Long is making a particular effort to publicize his CAM show in the Fifth Ward. “Our biggest problem in the black community is the lack of role models other than sports figures,” he says. “I didn’t even know there was such a thing as an artist until I was twenty-one years old. I had never even seen a book on Van Gogh. Now I’m trying to show that blacks can have goals beyond mere economic achievement.” Interestingly, Long believes that he succeeded because of, not in spite of, that oft-cited bane of the black underclass: the absent father. “I grew up not knowing any limitations, because I didn’t have the constraints of having a daddy to tell me what I could or couldn’t do with life. My father might actually have been a deterrent to my doing something different.”

Long’s greatest success may be his own family, which has thrived in unconventional circumstances. He and Connie have been married for 27 years; their younger son is a Navy jet pilot, and their daughter works in the library at the University of Houston. The elder son plays in a religious rock group, and his daddy often advises him to loosen up. “I’m trying to persuade him to go and hang out in New York for a while,” Long says. “We’re not a family where I say, ‘You’ve got to get a job.’”

That restive spirit is prompting Long to abandon Houston at the height of his success; before his show has even closed, he and Connie will have taken up residence in the Spanish village of Berzocana, where they visited on a brief sabbatical from the American Academy. Long, who believes that the absence of a history is a particular lacuna in the black experience, admits he has gotten hooked on the past: “I can no longer imagine walking down the street and not looking up and seeing twelfth- and thirteenth-century buildings.”

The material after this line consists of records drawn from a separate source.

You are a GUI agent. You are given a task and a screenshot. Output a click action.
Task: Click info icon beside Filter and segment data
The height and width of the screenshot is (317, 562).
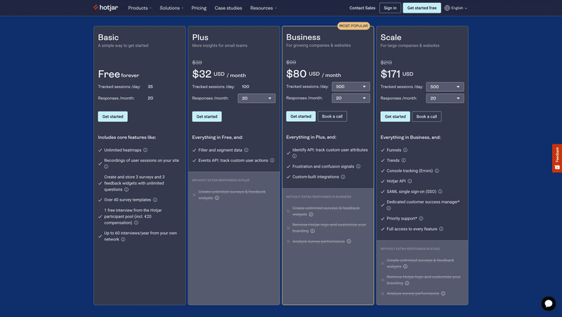pyautogui.click(x=247, y=150)
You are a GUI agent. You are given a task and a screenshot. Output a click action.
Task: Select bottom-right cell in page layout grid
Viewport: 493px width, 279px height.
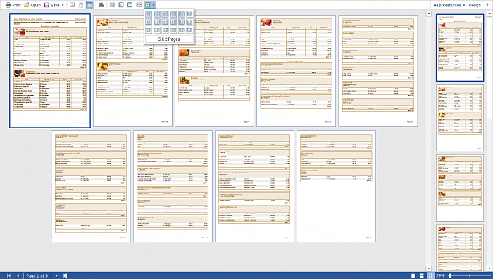coord(189,30)
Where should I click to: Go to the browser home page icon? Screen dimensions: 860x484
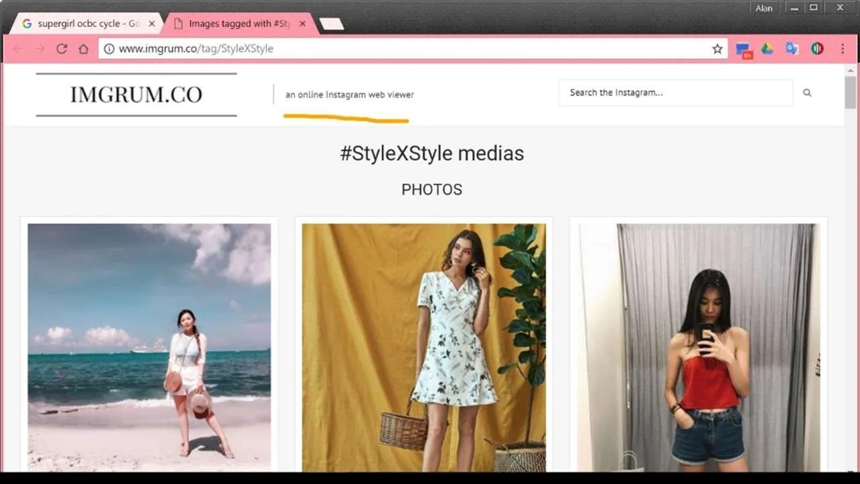point(83,48)
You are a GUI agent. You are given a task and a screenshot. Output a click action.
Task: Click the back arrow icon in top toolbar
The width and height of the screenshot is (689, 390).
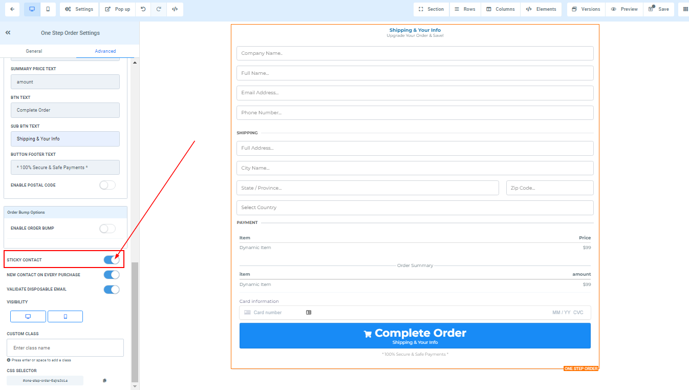12,9
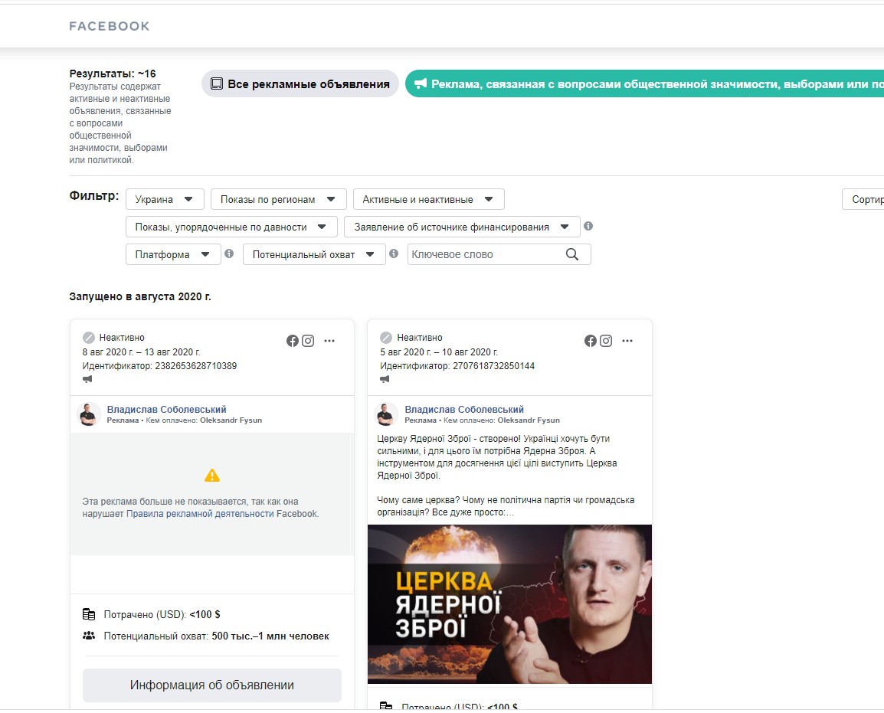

The Spanish influence is already evident in the most visually sophisticated piece in the CAM show. Homage to Picasso is a potpourri of references to the Spanish master; a T-shaped handle from a child’s scooter recalls Picasso’s use of a bicycle seat for a bull’s head, while the vibrant patterning and a pasted news clipping—an art review that begins “Bert Long’s work is seriously ugly”—recall elements of Picasso’s Cubist phases. This work is seriously sublime, with a seam-less construction that indicates Long is beginning to focus the undeniable energy he brings to making art, that he is ready to synthesize rather than merely haphazardly quote his many stylistic sources.

Long’s ongoing evolution as an artist shouldn’t be surprising, considering his late start; in terms of experience he’s the equivalent of a typical 35-year-old artist just entering maturity. And this CAM show—Long’s first one-man exhibit in a Houston museum—suggests that the most remarkable aspect of his extraordinary career is that his considerable talent is only beginning to emerge.